Nope, none! They’re great in theory but turns out they fail in practice, so we’re joining Mozilla and the W3C CSS WG and moving away them. There’s a few parts to this.

Firstly, we won’t be migrating the existing -webkit- prefixed properties to a -chrome- or -blink- prefix, that’d just make extra work for everyone. Secondly, we inherited some existing properties that are prefixed. Some, like -webkit-transform, are standards track and we work with the CSS WG to move ahead those standards while we fix any remaining issues in our implementation and we’ll unprefix them when they’re ready. Others, like -webkit-box-reflect are not standards track and we’ll bring them to standards bodies or responsibly deprecate these on a case-by-case basis. Lastly, we’re not introducing any new CSS properties behind a prefix.

Pinky swear?

Totes. New stuff will be available to experiment with behind a flag you can turn on in about:flags called “Experimental Web Platform Features”. When the feature is ready, it’ll graduate to Canary, and then follow its ~12 week path down through Dev Channel, Beta to all users at Stable.

The Blink prefix policy is documented and, in fact, WebKit just nailed down their prefix policy going forward. If you’re really into prefix drama (and who isn’t!) Chris Wilson and I discussed this a lot more on the Web Ahead podcast [37:20].

How long before we can try Blink out in Chrome?

Blink’s been in Chrome Canary as of the day we announced it. The codebase was 99.9% the same when Blink launched, so no need to rush out and check everything. All your sites should be pretty much the same.

Chrome 27 has the Blink engine, and that’s available on the beta channel for
Win, Mac, Linux, ChromeOS and Android. (See the full beta/stable/dev/canary
view
).

While the internals are apt to be fairly different, will there be any radical changes to the rendering side of things in the near future?

Nothing too alarming, layout and CSS stuff is all staying the same. Grid layout is still in development, though, and our Windows text rendering has been getting a new backend that we can hook up soon, greatly boosting the quality of webfont rendering there.

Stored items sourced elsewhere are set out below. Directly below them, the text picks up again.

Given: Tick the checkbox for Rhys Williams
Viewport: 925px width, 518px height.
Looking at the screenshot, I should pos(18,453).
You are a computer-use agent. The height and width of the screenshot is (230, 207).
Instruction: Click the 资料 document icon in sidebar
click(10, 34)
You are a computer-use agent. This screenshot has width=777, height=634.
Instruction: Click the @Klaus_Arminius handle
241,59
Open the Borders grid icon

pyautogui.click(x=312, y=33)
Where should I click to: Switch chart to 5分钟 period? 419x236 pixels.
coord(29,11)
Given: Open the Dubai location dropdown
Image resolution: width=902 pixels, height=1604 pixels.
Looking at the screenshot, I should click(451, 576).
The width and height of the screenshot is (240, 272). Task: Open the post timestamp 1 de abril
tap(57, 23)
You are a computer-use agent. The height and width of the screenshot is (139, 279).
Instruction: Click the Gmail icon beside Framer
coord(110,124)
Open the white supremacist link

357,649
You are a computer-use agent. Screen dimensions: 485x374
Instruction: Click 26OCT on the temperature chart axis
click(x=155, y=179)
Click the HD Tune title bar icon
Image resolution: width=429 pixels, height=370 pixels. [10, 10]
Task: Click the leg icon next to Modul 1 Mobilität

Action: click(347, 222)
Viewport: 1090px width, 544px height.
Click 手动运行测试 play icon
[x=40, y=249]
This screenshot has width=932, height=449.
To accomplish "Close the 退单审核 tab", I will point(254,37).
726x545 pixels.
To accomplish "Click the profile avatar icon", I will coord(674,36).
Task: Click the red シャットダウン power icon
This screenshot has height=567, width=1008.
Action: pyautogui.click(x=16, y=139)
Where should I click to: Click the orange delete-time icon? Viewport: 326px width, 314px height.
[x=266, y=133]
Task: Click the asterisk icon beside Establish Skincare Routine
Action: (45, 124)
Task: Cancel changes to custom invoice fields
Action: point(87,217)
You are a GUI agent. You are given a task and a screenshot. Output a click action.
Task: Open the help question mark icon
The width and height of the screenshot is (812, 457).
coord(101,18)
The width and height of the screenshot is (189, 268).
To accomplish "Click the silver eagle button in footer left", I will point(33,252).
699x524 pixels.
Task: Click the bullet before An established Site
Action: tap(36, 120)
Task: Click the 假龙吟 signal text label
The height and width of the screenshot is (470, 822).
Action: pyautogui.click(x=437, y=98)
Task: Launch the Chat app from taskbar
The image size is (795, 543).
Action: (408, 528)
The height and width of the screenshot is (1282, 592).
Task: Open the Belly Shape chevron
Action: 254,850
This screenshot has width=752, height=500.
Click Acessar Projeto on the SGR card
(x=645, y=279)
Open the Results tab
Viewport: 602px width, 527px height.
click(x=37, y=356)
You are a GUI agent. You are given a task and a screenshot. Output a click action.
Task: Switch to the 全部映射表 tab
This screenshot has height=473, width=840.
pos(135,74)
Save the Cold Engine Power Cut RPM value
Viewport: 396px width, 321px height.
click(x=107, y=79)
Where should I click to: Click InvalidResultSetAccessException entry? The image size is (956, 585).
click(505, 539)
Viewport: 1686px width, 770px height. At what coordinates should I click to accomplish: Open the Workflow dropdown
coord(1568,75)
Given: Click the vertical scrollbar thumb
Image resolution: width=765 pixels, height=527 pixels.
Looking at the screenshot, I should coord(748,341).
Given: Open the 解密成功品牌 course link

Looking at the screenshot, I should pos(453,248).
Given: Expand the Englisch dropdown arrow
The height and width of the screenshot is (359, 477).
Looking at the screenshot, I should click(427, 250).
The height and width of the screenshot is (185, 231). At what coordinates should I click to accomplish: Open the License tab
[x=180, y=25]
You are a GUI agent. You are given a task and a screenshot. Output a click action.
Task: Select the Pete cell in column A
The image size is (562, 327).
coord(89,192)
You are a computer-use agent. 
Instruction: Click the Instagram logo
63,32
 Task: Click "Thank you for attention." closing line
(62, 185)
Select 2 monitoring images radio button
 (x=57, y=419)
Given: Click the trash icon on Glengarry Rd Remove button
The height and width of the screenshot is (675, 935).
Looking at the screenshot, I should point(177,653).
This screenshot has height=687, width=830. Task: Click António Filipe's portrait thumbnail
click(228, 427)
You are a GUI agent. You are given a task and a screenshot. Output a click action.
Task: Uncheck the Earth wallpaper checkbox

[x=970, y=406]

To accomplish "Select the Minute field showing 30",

We’re also interested in better taking advantage of multiple cores on machines, so the more we can move painting, layout (aka reflow), and style recalculation to a separate thread, but the faster everyone’s sites will render. We’re already doing multi-threaded painting on ChromeOS and Android, and looking into doing it on Mac & Windows. If you’re interested in these experimental efforts or watching new feature proposals, take a look at the blink-dev mailing list. A recent proposed experiment is called Oilpan, where we’ll look into the advantages of moving the implementation of Chrome’s DOM into JavaScript.

Will features added to Blink be contributed back to the WebKit project? Short term; long term?

Since Blink launched there’s been a few patches that have been landed in both Blink and WebKit, though this is expected to decline in the long-term, as the code bases will diverge.

When are we likely to start seeing Blink-powered versions of Chrome on Android? Is it even possible on iOS, or is iOS Chrome still stuck with a Safari webview due to Apple’s policies?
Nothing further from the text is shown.